WHAT will American foreign policy look like under President Trump? The question takes on particular importance in light of Mr Trump’s nomination of Rex Tillerson for Secretary of State, and David Friedman as ambassador to Israel.
Mr Tillerson’s nomination raises potential conflicts of interest about his leadership of a corporation with distinct interests in Russian oil supplies, but who will also be (if confirmed by the Senate) charged with pursuing America’s national interests with regard to Russia.
Mr Friedman, a bankruptcy lawyer with no diplomatic experience, has hawkish views that differ greatly from present US policy and mainstream opinion. He rejects the idea of a two-state solution, and makes the highly provocative suggestion of moving the US embassy from Tel Aviv to Jerusalem. Mr Trump appears to have little interest in the art of diplomacy.
Other than building a wall along the US-Mexico border and accusing China of unfair trade practices, his foreign policy views remain largely unknown. Since the presidency is his first elected office, there is little to no record of past policy positions to use a guide.
For these reasons his cabinet advisers will be key to anticipating what shape his foreign policy will take. Several members of the foreign policy team have caused concerns to be raised, notably Representative Mike Pompeo as CIA Director and retired General Michael Flynn as National Security Advisor. Mr Pompeo and Mr Flynn hold controversial and strongly hawkish views on US foreign relations.
Mr Flynn has repeated said that Islamic terrorism poses an “existential threat” to America and that the Muslim faith itself is the problem, describing it as a political ideology, rather than a religion.
Mr Flynn also believes that the US should work with Vladimir Putin to defeat Islamist militants and stop worrying about his suppression of critics at home, his annexation of Crimea or the Russian military’s indiscriminate bombing of Syrian cities. Mr Pompeo favours repealing post-Snowden surveillance reforms and increasing the ability of the National Security Agency to collect information at home and abroad. He is also strongly against the Iran nuclear deal, which prevents Iran from developing nuclear weapons.
How might these individuals (and appointments to come) shape the Trump administration’s foreign policy? Mr Trump may pose a challenge not only to specific policies but also to the very foundations of the liberal international order built after the Second World War. This is the web of organizations, institutions, and treaties that helps to make everyday global political and economic affairs fairly stable.

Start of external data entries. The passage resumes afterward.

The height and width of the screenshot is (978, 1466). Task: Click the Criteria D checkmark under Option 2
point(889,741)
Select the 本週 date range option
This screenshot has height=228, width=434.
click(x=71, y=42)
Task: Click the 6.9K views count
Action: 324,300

The US has long enjoyed extreme advantages by being at the centre of, or highly influential in, the global web of international institutions such as the UN, Nato, the EU and the World Trade Organisation). The US benefits by having the dollar as the major global currency and in a symbolic way in terms of the influence it wields within these institutions.
However, the US is also facing a decline in resources after wars in Afghanistan and Iraq and the great recession. It has begun to realise that it will need to accommodate new and rising powers in the coming years.
The concern many scholars of international relations have is that, rather than states such as Russia and China posing problems for the global order, the new administration might become a problem for the institutional arrangements that have served global stability so well over the past 60 years.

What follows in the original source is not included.